Top 10 Thoracic Back Pain Exercises For Relief At Home
Dealing with thoracic back pain can be a real challenge, but the good news is that there are several effective exercises you can do right at home to alleviate discomfort and improve your overall spinal health. Thoracic back pain exercise, also known as upper back pain stretches or thoracic spine pain exercises, target the middle and upper part of your back, helping to reduce stiffness, enhance flexibility, and relieve pain.
In this article, we’ll explore the top 10 thoracic back pain exercises, ensuring you can regain comfort and mobility without ever leaving your home.
Cat-Cow Stretch
Let’s start with a classic yoga-inspired thoracic pain exercise at home – the Cat-Cow Stretch. This stretch not only helps in relieving thoracic pain but also promotes flexibility in the entire spine. To perform this exercise:
- Begin on your hands and knees, with your wrists aligned under your shoulders and your knees under your hips.
- Inhale as you arch your back, lifting your head and tailbone (Cow Pose).
- Exhale as you round your back, tucking your chin and tailbone (Cat Pose).
- Repeat this flow for 10-15 rounds, focusing on the gentle movement of your thoracic spine.
Thread The Needle
Thread the Needle is another fantastic thoracic pain exercise that targets the upper back and shoulders. It helps in releasing tension and improving mobility in the thoracic region:
- Start in the same hands-and-knees position as the Cat-Cow Stretch.
- Inhale as you reach your right arm up toward the ceiling.
- Exhale as you thread your right arm under your left arm, reaching your right shoulder and cheek to the floor.
- Hold this position for 15-30 seconds, then switch sides.
Thoracic Extension
The Thoracic Extension is a specific thoracic spine pain exercise that aims to improve the extension of the middle and upper back:
- Sit on a chair or stability ball with your feet flat on the ground.
- Place your hands behind your head, elbows pointing outward.
- Inhale as you arch your upper back, gently pushing your chest forward.
- Exhale and return to the starting position.

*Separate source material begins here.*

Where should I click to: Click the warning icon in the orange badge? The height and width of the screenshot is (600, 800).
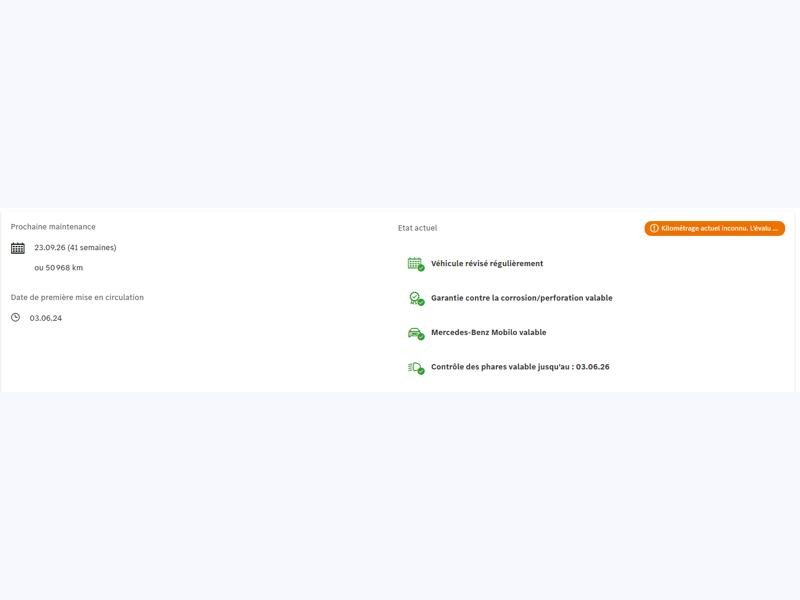point(654,228)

- Perform 2 sets of 10-15 repetitions.
Child’s Pose Thoracic Back Pain Exercise
Child’s Pose is a calming yoga pose that stretches the entire back and can provide relief from thoracic pain:
- Begin on your hands and knees, then sit back onto your heels.
- Extend your arms forward and lower your chest towards the ground.
- Hold this pose for 30 seconds to 1 minute, focusing on your breath and relaxation.
Wall Angels
Wall Angels are an excellent thoracic spine pain exercise to improve thoracic mobility and posture:
- Stand with your back against a wall, feet hip-width apart.
- Bend your elbows to 90 degrees, with your arms against the wall.
- Slowly slide your arms upward as far as you can while keeping your elbows and wrists against the wall.
- Lower your arms back down to the starting position.
- Perform 2 sets of 10-15 repetitions.